-- KUTIPAN SUMBER --
Asiknya Profesi Scriptwriter Radio
Apa yang terlintas di benak kamu jika hari pertama kerja, langsung disodori deadline fantastis?
"40 script sehari, Pak?" Ucap saya tak percaya ketika dimintai kesanggupan mengerjakan deadline awal saat diterima menjadi scriptwriter sebuah stasiun swasta bergenre eskekutif muda di Bandar Lampung belasan tahun silam. Yang terlintas dulu di benak saya sedikit geramanan terhadap kepala divisi on air, Huh ... enak saja! memangnya menulis itu, gampang?!
Tidak semua orang mengerti betul #profesi #scriptwriter radio termasuk saya pribadi awalnya. Yang jelas kebanyakan anak muda fahamnya kerja di media cuap-cuap ya identik dengan penyiar. Maka, tak heran ... saat pertamakali diberi deadline itu otak jadi migrain duluan. Duh! Kalau begini, lebih asik jadi penyiar. Masalahnya ketika apply job vacancy, saya lebih pede menjadi penulis script mengingat terlahir dengan suara justru ngebas gak secempreng para penyiar cewek kebanyakan.
Simplenya, scriptwriter itu ya penulis naskah siaran. Jadi gini, para penyiar yang kadang terdengar begitu smart mengolah kata dan informasi ternyata tidak sepenuhnya bekerja sendiri. Sebelum masuk ruang siaran mereka dibantu penulis naskah dalam menggali ide dan beberapa informasi sesuai dengan tema yang akan mengudara. Ketika on air, penyiar tinggal membacakan dan memilah-milah bahan yang hendak disampaikan kepada pendengar, tentu saja harus dikombinasikan dengan skill improvisasi dari penyiar itu sendiri.

-- DATA YANG DISEDIAKAN --
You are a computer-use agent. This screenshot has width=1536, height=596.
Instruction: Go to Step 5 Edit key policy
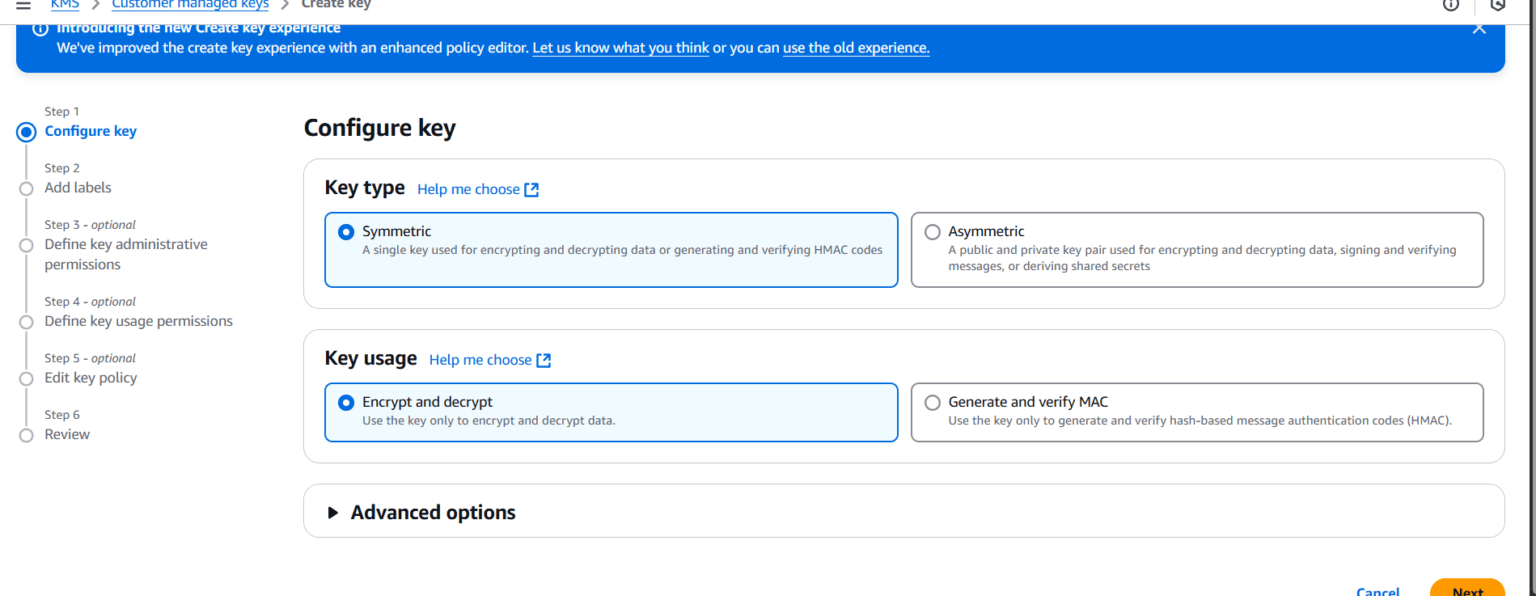pos(90,377)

-- INSTRUKSI TERTULIS --
Kutip secara persis seluruh bagian teks tentang profesi scriptwriter radio, mulai dari "Simplenya, scriptwriter itu" hingga "penyiar itu sendiri.". Data tersebut tidak memiliki kaitan dengan teks tentang profesi scriptwriter radio.

-- HASIL LATIHAN --
Simplenya, scriptwriter itu ya penulis naskah siaran. Jadi gini, para penyiar yang kadang terdengar begitu smart mengolah kata dan informasi ternyata tidak sepenuhnya bekerja sendiri. Sebelum masuk ruang siaran mereka dibantu penulis naskah dalam menggali ide dan beberapa informasi sesuai dengan tema yang akan mengudara. Ketika on air, penyiar tinggal membacakan dan memilah-milah bahan yang hendak disampaikan kepada pendengar, tentu saja harus dikombinasikan dengan skill improvisasi dari penyiar itu sendiri.